Les jaloux Par le passé, ce souci de l’attractivité avait conduit le gouvernement à « l’extrême limite tant de la légalité de l’impôt que de l’égalité devant l’impôt », comme l’écrivait le fiscaliste Alain Steichen dans sa thèse de doctorat publiée en 1994. Ainsi l’article 9 de la loi concernant l’impôt sur le revenu donnait-il le privilège au ministre des Finances (après délibération du gouvernement en conseil) « de déterminer forfaitairement l’impôt des personnes qui, venant de l’étranger, établissent leur domicile fiscal au Grand-Duché, et cela pour au maximum les dix premières années de cet établissement. » Bien que, dès 1965, le Conseil d’État en avait recommandé l’abolition (et qu’il semble être tombé en désuétude au fil des années), il faudra attendre 2014 pour que le gouvernement se décide de jeter l’article dans les poubelles de l’histoire fiscale.
Sur la place financière, les revendications de justice fiscale sont généralement considérées comme symptôme de naïveté ou de jalousie. Le Brexit a fourni de la munition au lobby « pro-stock options ». Il accélère la course au moins-disant fiscal à laquelle se livrent les juridictions européennes qui, toutes, tentent d’attirer les expatriés à coups de dérogations fiscales. (À la différence de l’imposition des sociétés, celle des personnes physiques reste très largement du domaine des États membres.) La CSSF exige des firmes britanniques songeant à établir un pied-à-terre au Luxembourg d’y transférer des fonctions-clés managériales.
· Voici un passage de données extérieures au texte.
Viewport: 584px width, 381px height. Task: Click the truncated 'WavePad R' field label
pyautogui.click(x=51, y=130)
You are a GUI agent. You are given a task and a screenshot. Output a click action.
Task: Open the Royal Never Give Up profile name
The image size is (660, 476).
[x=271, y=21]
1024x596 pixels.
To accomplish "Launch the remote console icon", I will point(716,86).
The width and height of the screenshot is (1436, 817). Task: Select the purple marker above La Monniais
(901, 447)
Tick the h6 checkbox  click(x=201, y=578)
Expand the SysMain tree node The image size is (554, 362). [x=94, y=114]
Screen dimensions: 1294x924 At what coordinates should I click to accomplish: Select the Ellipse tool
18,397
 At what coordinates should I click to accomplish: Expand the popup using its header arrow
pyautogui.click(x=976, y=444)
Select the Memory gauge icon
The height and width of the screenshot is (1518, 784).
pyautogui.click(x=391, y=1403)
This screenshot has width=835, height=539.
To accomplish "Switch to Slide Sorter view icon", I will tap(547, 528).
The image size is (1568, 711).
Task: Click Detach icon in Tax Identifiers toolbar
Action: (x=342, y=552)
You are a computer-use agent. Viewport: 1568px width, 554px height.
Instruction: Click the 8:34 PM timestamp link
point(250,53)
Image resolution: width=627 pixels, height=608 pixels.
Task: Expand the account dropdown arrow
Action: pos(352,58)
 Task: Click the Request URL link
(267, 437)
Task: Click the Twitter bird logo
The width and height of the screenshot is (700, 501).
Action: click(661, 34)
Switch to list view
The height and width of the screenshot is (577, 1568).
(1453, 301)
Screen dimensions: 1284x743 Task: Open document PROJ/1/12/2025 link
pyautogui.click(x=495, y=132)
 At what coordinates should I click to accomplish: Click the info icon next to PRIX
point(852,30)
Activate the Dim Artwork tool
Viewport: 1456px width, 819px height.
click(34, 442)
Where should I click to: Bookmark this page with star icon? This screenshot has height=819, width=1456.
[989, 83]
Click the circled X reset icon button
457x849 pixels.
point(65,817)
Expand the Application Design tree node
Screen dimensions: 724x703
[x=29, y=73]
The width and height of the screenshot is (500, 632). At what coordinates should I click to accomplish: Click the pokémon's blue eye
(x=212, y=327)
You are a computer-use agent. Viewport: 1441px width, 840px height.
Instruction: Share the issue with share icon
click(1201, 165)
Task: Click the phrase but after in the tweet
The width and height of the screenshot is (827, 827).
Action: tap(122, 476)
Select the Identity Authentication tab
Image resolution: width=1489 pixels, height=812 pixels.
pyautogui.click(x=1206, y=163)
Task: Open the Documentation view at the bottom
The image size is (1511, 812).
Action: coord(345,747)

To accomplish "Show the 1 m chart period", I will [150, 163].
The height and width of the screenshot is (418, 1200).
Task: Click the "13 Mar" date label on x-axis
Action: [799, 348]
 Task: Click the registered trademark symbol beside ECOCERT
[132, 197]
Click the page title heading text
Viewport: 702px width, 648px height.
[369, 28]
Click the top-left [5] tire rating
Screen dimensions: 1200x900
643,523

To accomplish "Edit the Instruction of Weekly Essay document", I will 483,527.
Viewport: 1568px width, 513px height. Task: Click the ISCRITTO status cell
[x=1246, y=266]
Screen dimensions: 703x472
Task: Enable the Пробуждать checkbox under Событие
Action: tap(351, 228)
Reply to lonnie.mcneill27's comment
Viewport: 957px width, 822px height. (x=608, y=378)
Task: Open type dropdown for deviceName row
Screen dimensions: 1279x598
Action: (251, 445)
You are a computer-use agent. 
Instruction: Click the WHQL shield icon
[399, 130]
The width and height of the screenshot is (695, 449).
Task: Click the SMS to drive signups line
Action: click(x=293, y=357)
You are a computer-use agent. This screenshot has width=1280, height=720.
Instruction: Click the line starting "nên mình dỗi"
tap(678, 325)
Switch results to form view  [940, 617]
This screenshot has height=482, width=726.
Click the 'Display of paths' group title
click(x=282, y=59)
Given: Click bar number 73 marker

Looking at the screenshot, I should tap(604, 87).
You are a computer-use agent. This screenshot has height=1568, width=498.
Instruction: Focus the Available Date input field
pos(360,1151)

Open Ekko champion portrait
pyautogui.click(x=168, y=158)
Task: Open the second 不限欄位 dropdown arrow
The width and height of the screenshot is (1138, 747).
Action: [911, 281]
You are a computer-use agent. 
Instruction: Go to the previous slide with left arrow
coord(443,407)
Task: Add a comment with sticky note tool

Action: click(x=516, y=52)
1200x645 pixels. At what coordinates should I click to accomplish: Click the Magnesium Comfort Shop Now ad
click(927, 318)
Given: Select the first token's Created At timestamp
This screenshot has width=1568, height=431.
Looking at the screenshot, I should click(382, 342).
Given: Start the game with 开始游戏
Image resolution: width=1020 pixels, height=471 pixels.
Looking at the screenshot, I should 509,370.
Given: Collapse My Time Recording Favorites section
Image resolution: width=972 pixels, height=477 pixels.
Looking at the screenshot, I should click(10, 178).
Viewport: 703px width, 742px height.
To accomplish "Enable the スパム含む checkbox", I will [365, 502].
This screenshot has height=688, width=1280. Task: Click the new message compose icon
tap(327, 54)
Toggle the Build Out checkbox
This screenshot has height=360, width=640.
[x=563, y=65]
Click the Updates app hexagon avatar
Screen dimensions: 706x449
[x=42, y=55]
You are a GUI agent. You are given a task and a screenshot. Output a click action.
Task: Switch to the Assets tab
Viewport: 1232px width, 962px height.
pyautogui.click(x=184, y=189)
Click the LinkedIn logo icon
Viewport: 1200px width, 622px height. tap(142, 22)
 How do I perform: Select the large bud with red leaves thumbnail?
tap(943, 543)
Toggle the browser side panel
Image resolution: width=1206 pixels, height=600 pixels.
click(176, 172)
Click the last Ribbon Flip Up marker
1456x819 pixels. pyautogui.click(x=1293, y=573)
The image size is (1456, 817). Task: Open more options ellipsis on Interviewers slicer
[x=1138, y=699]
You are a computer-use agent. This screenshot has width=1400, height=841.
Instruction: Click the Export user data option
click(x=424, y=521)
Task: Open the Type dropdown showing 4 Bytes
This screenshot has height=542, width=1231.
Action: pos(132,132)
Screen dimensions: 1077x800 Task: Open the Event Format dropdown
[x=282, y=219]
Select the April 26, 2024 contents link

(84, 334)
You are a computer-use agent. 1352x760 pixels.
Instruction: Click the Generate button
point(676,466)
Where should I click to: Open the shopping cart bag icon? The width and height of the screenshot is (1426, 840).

Idem pour les holdings exerçant des transactions de financement intra-groupe : L’ACD demande depuis décembre qu’elles « disposent du personnel qualifié adapté aux besoins du contrôle des transactions effectuées ». Or, il ne serait pas évident d’attirer ces rares « talents » très réticents à la perspective de venir s’installer dans la province. D’où l’impératif de garder un mécanisme de défiscalisation comme les stock options, disent ses défenseurs.
« On n’attrape pas les mouches avec du vinaigre », dit un consultant. Dans le milieu de la finance internationale, un transfert au Grand-Duché serait quasiment considéré comme une coupure dans l’évolution de la carrière, estime un autre. « En fin de compte, ce sont les managers qui décident du lieu d’implantation. Et même s’ils ne vont pas le dire ouvertement, ils regarderont leurs propres intérêts. » Plutôt que de déchet fiscal quantifiable, les notables de la place financière préfèrent parler de « surplus macroéconomique » pour le Luxembourg. Ce discours – qui passe sous silence les intérêts personnels de ceux qui l’énoncent – a été repris par Pierre
Gramegna dans sa réponse à la question parlementaire. Le ministre y insiste sur « les effets dynamiques et favorables que le régime des stock options peut susciter pour l’économie dans son ensemble. » Une refonte de la circulaire fera forcément des malheureux. Si le gouvernement retient la hauteur des rémunérations comme critère, il s’exposera au reproche de creuser des inégalités en défiscalisant les plus nantis. Selon le compendium fiscal du Conseil économique et social, 2 302 ménages résidents touchent des revenus annuels dépassant la barre des 350 000 euros (324 gagnent gagnant plus d’un million d’euros). Si, par contre, le gouvernement décide de limiter les stock options aux seuls expatriés, il risquera de rendre jaloux les managers autochtones.